The new constitution is the cornerstone of Mr. Assad’s stated plan to address the antigovernment protests that have convulsed the country since last March. Mr. Assad has spoken of constitutional reforms since at least June, but the document put up for a vote on Sunday was not made public until a couple of weeks ago.
The referendum was rushed to a vote in an apparent attempt to counter the rising domestic violence and to provide cover for allies like Russia and China, who have objected to any outside intervention, saying that government reform efforts must be given a chance.
The document’s most important changes include ending the political monopoly of the Baath Party and introducing presidential term limits.
Those changes come with giant caveats, however. The president would be limited to two terms of seven years each, but the clock would only start when Mr. Assad’s current term expires in 2014, allowing him to serve two more terms and potentially rule until he was 62, a total of 28 years in office. His father, Hafez al-Assad, ruled for 30 years until his death in 2000 at age 69.
The new constitution also includes provisions apparently intended to block the political opposition from entering politics or winning the presidency. It requires candidates to have lived in Syria for 10 successive years and not have a foreign-born wife, and it prohibits parties based on religion or ethnicity, which would bar groups like the Muslim Brotherhood or representatives of the Kurdish minority from participating.
Secretary of State Hillary Rodham Clinton, who joined delegates from 60 countries and organizations meeting in Tunis last week to call for Mr. Assad’s ouster, dismissed the vote as an empty gesture.
“It’s a phony referendum that is going to be used by Assad to justify what he is doing to other Syrians,” she said in an interview with CBS News from Morocco. “So it’s a cynical ploy to say the least.”
The German foreign minister, Guido Westerwelle, called the referendum “nothing more than a farce,” adding, “Sham votes cannot be a contribution to a resolution of the crisis.”
Russia and China endorsed the referendum process and accused participants in the Tunis conference of promoting war.

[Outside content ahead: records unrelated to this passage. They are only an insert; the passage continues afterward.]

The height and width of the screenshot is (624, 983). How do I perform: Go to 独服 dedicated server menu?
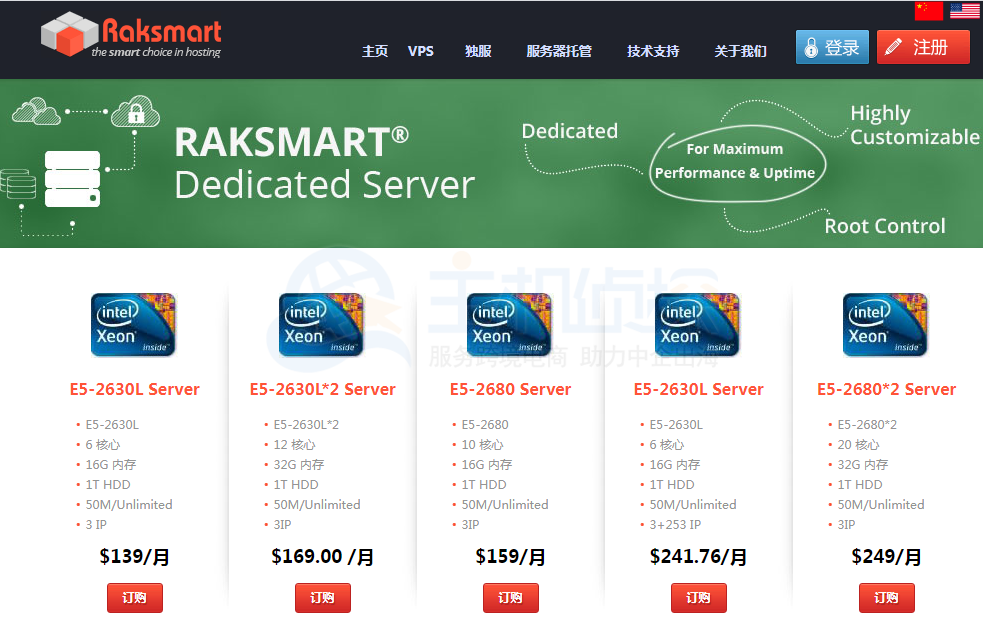(x=478, y=51)
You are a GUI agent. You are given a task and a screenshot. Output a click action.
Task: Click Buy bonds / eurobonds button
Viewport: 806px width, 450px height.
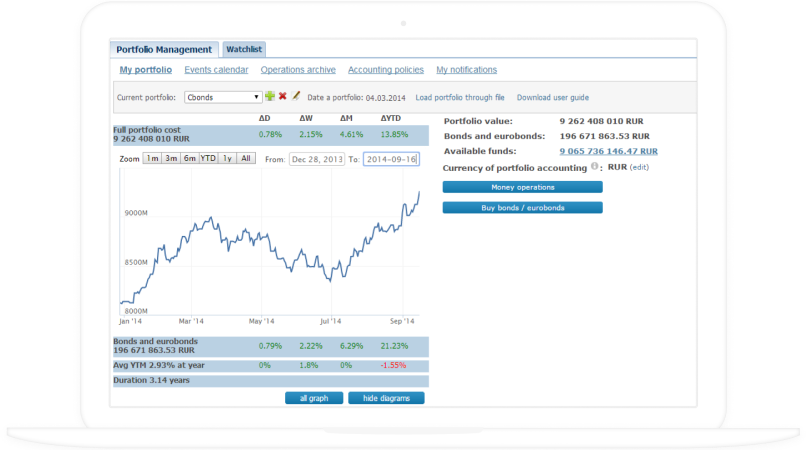522,208
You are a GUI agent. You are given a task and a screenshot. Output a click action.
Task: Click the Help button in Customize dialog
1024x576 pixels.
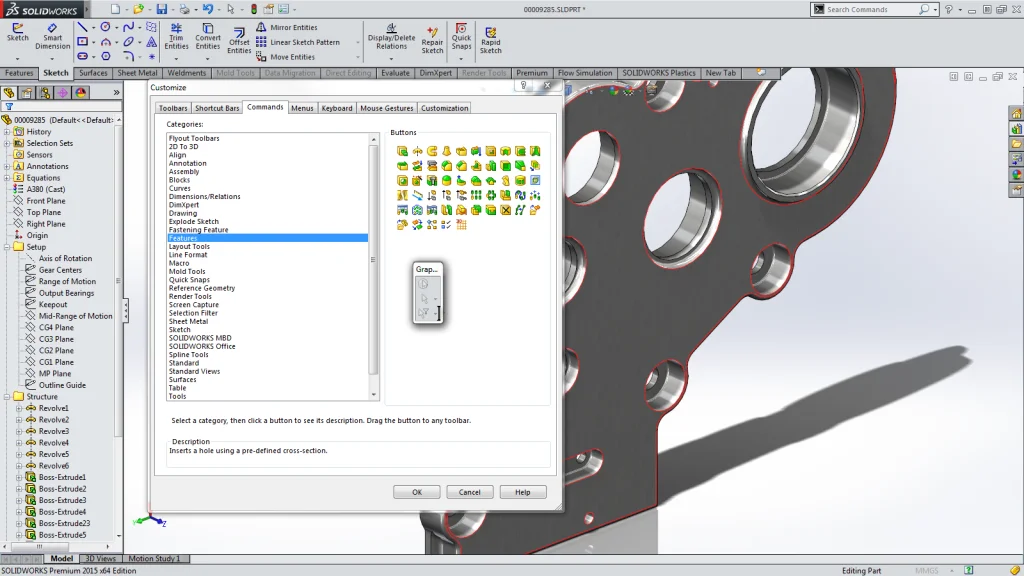coord(523,491)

Mr. Assad and his wife, Asma, showed up late at a polling station in the state-run broadcast center in Damascus, the capital, beaming as they pushed their way through crowds of cheering public employees. In his remarks there, the president did not address the constitution directly, but suggested that foreign news reports of events in Syria did not reflect reality.
Given the history of elections in Syria — Mr. Assad won more than 97 percent of the vote in the two previous referendums on his presidency in 2000 and 2007, when his name alone was on the ballot — some Syrians saw no reason to vote.
“It is stupidity today to say no for this nonsense,” said a 32-year-old businessman in Damascus, reached via Skype, who declined to give his name out of fear of retribution. “The result will be like 75 or 80 approval.”
Critics also said that a constitution itself means little in a region rife with such documents that promise freedoms and which are routinely ignored. The deaths of thousands of people in the government’s violent response to the uprising, now verging on civil war, have also hardened much of the opposition to reject any offer short of Mr. Assad’s departure.
“It is going to be very hard to convince people there is something serious behind it,” said Bassma Kodmani, a member of the executive committee of the Syrian National Council, the opposition umbrella organization. “It is not going to work because the repression is continuing. They are caught up in this cycle, and it is simply too late.”
There was no progress Sunday in getting the government to allow the evacuation of two wounded foreign correspondents and the bodies of two others who had been killed in an attack on the besieged neighborhood of Baba Amr in Homs last Wednesday, the International Committee of the Red Cross said on its Web site.